Particularmente preocupante é como estes sistemas podem reforçar o racismo institucional, onde práticas discriminatórias são perpetuadas através de processos aparentemente neutros e tecnocráticos. Em Portugal, onde o discurso oficial frequentemente nega a existência de discriminação racial e étnica sob o manto do “luso-tropicalismo” e da suposta harmonia multicultural, sistemas automatizados podem dar uma aparência de objetividade a decisões que, na realidade, reproduzem padrões históricos de exclusão.
Virginia Eubanks desarma metodicamente o mito da neutralidade tecnológica e demonstra, de modo claro, como estes sistemas são, na verdade, escolhas políticas codificadas em software. Não são "apenas matemática" ou "apenas código", são manifestações digitais de valores sociais, preconceitos e decisões políticas. A obra é particularmente brilhante quando explora o conceito de "high-tech containment of the poor” (9). Virginia Eubanks argumenta que, longe de resolver problemas sociais, muitos destes sistemas servem apenas para tornar a pobreza mais eficientemente gerível - uma observação que deveria fazer soar todos os nossos alarmes, principalmente numa altura em que Portugal (e o resto do mundo) abraça cada vez mais soluções tecnológicas para problemas sociais complexos.
Um dos aspetos mais provocadores do livro é a forma como a autora desconstrói a narrativa de "fracasso do sistema". Quando estes sistemas automatizados produzem resultados discriminatórios ou injustos, a tendência é considerá-los como falhas técnicas que podem ser corrigidas com mais dados ou melhores algoritmos. No entanto, a autora argumenta convincentemente que estes não são bugs (10), mas features (11), ou seja, os sistemas estão a funcionar exatamente como foram desenhados para funcionar, refletindo e amplificando as desigualdades existentes na sociedade.

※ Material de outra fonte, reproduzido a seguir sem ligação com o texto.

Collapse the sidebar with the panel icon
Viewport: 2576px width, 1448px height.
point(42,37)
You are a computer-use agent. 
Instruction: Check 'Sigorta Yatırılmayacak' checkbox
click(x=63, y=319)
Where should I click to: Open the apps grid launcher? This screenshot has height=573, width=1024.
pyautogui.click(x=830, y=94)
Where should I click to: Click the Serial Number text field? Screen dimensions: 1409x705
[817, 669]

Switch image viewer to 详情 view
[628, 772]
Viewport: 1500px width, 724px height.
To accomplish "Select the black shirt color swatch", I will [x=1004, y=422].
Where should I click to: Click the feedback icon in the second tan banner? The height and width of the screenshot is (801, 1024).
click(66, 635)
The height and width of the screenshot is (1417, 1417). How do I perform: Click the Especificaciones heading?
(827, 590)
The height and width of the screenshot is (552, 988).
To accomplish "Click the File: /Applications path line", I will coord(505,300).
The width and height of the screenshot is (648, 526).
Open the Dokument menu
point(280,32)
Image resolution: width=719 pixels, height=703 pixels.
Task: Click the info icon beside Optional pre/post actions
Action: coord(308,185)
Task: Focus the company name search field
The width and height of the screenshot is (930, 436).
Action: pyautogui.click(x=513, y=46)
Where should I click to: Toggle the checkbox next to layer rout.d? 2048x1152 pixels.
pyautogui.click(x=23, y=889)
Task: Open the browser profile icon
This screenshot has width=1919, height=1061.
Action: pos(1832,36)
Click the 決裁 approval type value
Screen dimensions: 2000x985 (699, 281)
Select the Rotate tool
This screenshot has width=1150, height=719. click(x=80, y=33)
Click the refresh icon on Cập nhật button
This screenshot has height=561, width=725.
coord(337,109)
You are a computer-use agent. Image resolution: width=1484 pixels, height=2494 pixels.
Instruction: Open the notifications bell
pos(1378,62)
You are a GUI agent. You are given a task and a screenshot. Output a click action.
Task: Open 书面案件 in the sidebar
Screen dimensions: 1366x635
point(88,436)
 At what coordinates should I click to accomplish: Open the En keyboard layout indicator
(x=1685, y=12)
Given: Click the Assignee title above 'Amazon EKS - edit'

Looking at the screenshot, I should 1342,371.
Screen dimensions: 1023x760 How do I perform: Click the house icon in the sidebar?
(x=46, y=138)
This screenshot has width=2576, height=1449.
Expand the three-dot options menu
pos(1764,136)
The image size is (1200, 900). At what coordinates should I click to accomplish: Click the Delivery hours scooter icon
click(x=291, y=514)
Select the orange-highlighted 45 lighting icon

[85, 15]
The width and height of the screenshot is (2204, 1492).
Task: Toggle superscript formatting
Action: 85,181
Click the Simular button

A autora pode parecer excessivamente pessimista em relação ao potencial da tecnologia para resolver problemas sociais. No entanto, este aparente pessimismo pode ser visto como o necessário contraponto ao tecno-otimismo acrítico que domina grande parte do discurso público sobre inovação digital. Para o leitor português, esta obra oferece uma oportunidade única de reflexão num momento crucial. Enquanto o país se move rapidamente em direção a uma maior digitalização dos serviços públicos e adoção de sistemas automatizados de decisão, o livro serve como um poderoso aviso de que a tecnologia não é neutra e que as escolhas que fazemos hoje sobre como implementar estes sistemas terão consequências profundas para a justiça social nas próximas décadas. A autora obriga-nos a questionar não apenas se é possível automatizar certos processos de decisão social, mas se devemos e queremos fazê-lo e num momento em que Portugal se prepara para receber fundos significativos para a transição digital, esta é uma questão que merece ser debatida com urgência e profundidade.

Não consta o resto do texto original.